Oturduğumuz masa da bana bakıyor şimdi, kedi dişleri ile... Ah, benim minik meleğim... Nasıl da sarıp sarmalamak istiyorum seni, nasıl da korumak istiyorum; en ücralarını keşfettiğin benliğimden?

 O sıralar kahvaltımız geliyor masaya. Ben onu ondan iyi ezbere izlerken siparişi vermişti bile çoktan. 

 Onun için gülümsüyorum ya yemek yerken, bunu biliyor ya... Kocaman gülüşüyle karşılıyor beni kalbi... 

 Kahvaltımızı ediyoruz. İçinin aksine dışı mutlu. Biliyorum. Bana göstermemeye çalışıyor. Biliyorum. Mutlu görünmek istiyor. Yine ve yine biliyorum. Her zaman beni sevdiğini anlamamı istiyor. Bilmiyor ki en köşelerimde izliyorum; her tarafa vişnelerini bırakan sevgisini. Vişne... Onun kokusu ya, benim burnuma atılmış tek dikiş...

 Yemeğim bitmiş onun küçük lokmalarını izliyordum. Afiyet olsun, mavi meleğim. Sevgimi de sunmak istiyorum sana. Sunabildiğim kadar...

 Göz göze geliyoruz. Dişlerinde kalmış yemek artıkları, günün ilk en samimi kahkahasını atmamı sağlıyor. Gözlerin bu sefer yaşlardan değil kalbinde olan benden dolayı parlıyor. Gözlerine değil kalbine yansıdığım için parlıyor gözlerin.

 Derince gülüşler ve birçok insanın umursamadığımız kötü bakışları. Onların diken gözleri, bizim çiçek gülüşlerimiz...

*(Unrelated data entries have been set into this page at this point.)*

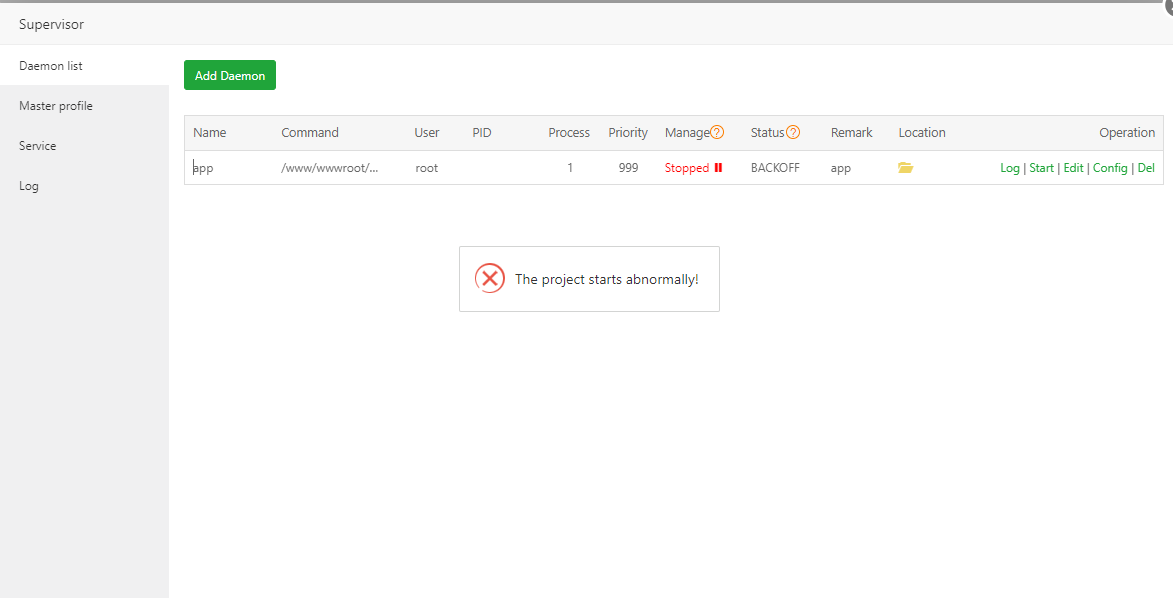This screenshot has width=1173, height=598.
Task: Click the truncated /www/wwwroot command path
Action: 330,168
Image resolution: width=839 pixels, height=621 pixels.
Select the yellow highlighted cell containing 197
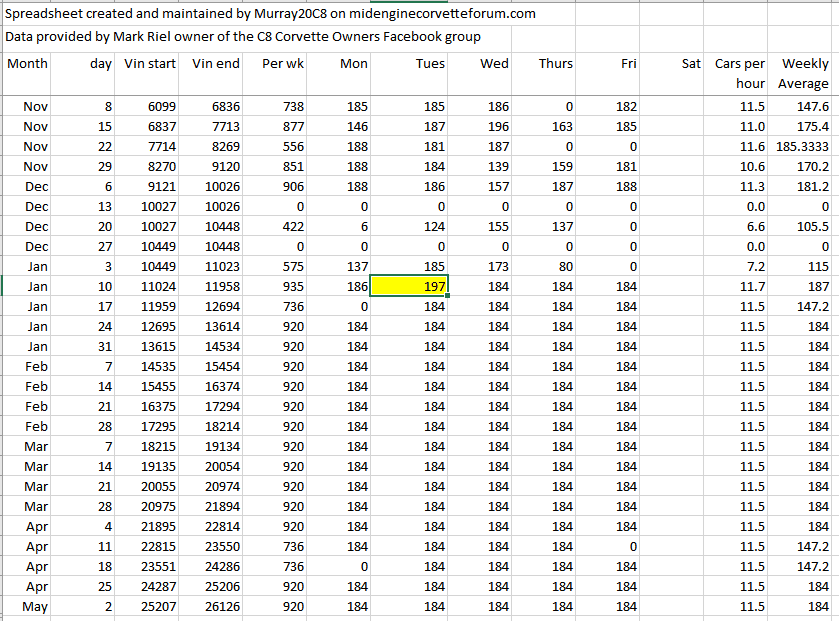409,286
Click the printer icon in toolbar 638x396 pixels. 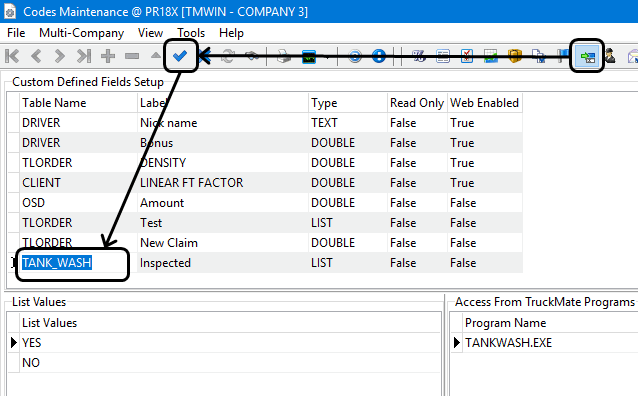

 Yine ellerimi tutuyor, hesabını ödediğimiz kafeden dışarı çıkarken. Hiç konuşmuyoruz evin önünden beri... Yalnızca ellerimiz birleşik ama ellerimiz birbiri ile konuşuyor değil mi? Örneğin benim elim onun eline, elime bulaştırdığı güzel çiçekler için teşekkür ediyor mu? Sahi ya, neden bana bahşettiği her şeyde minnettarlığım gölge de kalıyor? Neden söylemiyorum O'na; "Seni seviyorum, teşekkür ederim varlığına." diye? Neden benden bir parça olduğunu gösterir gibi bakmıyorum ona...?

 Evimizin önüne gelmiştik. Evimizden dışarıda pek vakit geçirmezdik. Birbizimize yetiyorduk. Her zaman... Evin kapısını ceketimin cebinden aldığı anahtar ile açmıştı. Mükemmelim benim... Şu an rüzgârdan dağılmış saçları ve kırışmış pembe şort eteği ile bile, mükemmelim benim...

 Eve girdikten sonra yavaşça derin bir nefes vererek çıkarmıştı üstündeki örgü kazağı. İkimizin üstünde de farklı beden aynı örgü kazak... Aklıma gelenler ile gülmüştüm.  Bu kazakları yaparken çok eğlenmiştik. Güzel zamanlarımızdı... Şimdinin aksine... 

 Gülüşümü gördüğünde o da gülümsemiş ve kollarım arasına girmişti. Fazla değildi boy farkımız ama küçülmeyi iyi biliyordu. Derin nefesler eşliğinde yaslanmıştı göğsüme. O benim menekşe kokumu çekerken içine, benim içimde yeni ağaçlar büyümüş; o ağaçların çiçekleri açmıştı. 

 Gözlerim doldu. Gözleri doldu. Yine akıttık tüm zehrimizi damla damla, yeni çiçekler yeşerecekmiş gibi fazla fazla kaplerimize. Kalbim oydu... Her göz yaşında daha da boğazımı sıktı; çiçeklerin dikenleri, ağaçların dalları....

 Kafasını kaldırdı yavaşça. Baktı, 'kırmızı' gözler ile gözlerini içine çeken gözlerime. Gülümsemişti. Kırıktı gülüşü. Hüzünlü... Bana bakınca geçeceğini mi düşünüyordu? Ben ancak acı verirdim. Canımın, canını yakardım.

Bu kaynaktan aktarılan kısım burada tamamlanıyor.